- TASK DETAILS
Could you set down, exactly as they stand, only the lines from the one containing "Open TestMaker help" through the end of the listing?
**********
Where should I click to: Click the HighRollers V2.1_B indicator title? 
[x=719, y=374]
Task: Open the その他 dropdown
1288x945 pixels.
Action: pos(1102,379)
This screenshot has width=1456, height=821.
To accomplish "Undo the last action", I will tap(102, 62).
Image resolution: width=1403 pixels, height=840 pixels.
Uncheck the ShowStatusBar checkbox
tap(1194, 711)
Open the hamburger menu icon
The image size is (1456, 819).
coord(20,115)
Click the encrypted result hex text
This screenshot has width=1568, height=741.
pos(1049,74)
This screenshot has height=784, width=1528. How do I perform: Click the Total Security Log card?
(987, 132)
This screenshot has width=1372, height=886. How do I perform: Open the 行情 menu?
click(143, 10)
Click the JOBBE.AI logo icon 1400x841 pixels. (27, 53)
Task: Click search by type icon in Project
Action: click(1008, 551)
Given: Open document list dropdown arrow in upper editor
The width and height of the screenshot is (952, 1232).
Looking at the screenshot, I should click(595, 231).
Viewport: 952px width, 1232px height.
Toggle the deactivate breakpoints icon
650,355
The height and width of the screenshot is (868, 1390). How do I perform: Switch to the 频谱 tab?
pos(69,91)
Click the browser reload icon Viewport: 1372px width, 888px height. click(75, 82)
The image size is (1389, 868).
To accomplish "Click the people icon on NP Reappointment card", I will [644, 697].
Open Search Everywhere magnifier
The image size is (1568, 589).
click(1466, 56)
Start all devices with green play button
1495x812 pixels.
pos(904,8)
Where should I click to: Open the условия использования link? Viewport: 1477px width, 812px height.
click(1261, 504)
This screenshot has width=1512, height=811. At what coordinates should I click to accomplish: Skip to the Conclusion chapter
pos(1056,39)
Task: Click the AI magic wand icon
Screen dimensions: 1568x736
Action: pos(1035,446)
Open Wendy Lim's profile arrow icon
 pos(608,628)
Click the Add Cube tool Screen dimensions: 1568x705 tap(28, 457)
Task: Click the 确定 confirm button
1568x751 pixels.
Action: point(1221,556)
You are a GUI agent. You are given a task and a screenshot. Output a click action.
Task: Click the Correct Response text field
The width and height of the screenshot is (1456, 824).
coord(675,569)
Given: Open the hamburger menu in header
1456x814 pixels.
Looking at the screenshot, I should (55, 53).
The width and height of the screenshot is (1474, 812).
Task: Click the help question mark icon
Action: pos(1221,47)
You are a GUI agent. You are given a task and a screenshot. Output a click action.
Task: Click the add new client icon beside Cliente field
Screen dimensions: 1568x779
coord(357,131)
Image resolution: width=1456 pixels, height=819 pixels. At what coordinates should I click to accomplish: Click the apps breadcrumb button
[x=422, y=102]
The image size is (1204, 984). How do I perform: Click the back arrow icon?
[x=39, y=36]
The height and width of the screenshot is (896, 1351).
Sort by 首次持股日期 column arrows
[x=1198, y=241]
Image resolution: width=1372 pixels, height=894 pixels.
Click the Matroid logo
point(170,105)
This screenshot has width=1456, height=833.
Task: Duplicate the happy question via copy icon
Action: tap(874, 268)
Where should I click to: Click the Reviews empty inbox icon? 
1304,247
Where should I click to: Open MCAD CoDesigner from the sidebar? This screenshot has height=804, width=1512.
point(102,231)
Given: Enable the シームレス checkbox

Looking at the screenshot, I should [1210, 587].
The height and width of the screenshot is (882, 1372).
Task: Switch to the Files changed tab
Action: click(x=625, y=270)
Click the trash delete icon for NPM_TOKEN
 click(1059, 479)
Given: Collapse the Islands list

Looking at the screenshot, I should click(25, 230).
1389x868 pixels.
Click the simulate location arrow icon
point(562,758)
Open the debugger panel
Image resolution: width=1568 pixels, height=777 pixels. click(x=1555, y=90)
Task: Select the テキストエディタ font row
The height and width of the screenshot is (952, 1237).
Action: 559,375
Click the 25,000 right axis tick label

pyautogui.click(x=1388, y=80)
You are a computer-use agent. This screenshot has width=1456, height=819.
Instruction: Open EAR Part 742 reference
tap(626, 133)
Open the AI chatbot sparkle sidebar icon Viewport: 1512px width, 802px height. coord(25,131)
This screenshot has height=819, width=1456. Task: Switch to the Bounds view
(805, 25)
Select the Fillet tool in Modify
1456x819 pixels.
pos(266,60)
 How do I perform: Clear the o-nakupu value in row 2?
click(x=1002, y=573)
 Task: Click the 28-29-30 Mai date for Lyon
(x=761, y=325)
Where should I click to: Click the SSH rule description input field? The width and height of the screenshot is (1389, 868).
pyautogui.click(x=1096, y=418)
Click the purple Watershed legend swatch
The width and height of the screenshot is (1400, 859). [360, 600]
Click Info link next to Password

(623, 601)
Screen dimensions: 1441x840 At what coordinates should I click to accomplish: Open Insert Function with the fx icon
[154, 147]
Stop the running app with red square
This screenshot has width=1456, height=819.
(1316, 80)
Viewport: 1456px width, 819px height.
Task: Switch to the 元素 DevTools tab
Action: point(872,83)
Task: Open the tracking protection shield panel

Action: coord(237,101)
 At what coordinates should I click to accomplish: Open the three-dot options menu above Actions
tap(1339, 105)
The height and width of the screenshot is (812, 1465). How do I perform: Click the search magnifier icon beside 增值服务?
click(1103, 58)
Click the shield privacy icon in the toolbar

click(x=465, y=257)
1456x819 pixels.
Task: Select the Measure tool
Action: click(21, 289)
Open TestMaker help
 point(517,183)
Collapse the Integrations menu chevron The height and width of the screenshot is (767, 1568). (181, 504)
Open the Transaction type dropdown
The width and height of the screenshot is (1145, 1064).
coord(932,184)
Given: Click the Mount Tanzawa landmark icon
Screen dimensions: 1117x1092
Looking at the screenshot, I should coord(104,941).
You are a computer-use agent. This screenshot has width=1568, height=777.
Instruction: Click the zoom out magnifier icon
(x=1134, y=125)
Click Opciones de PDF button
**********
- SOLUTION FOR THIS EXERCISE
Open TestMaker help
 point(517,183)
Collapse the Integrations menu chevron The height and width of the screenshot is (767, 1568). (181, 504)
Open the Transaction type dropdown
The width and height of the screenshot is (1145, 1064).
coord(932,184)
Given: Click the Mount Tanzawa landmark icon
Screen dimensions: 1117x1092
Looking at the screenshot, I should coord(104,941).
You are a computer-use agent. This screenshot has width=1568, height=777.
Instruction: Click the zoom out magnifier icon
(x=1134, y=125)
Click Opciones de PDF button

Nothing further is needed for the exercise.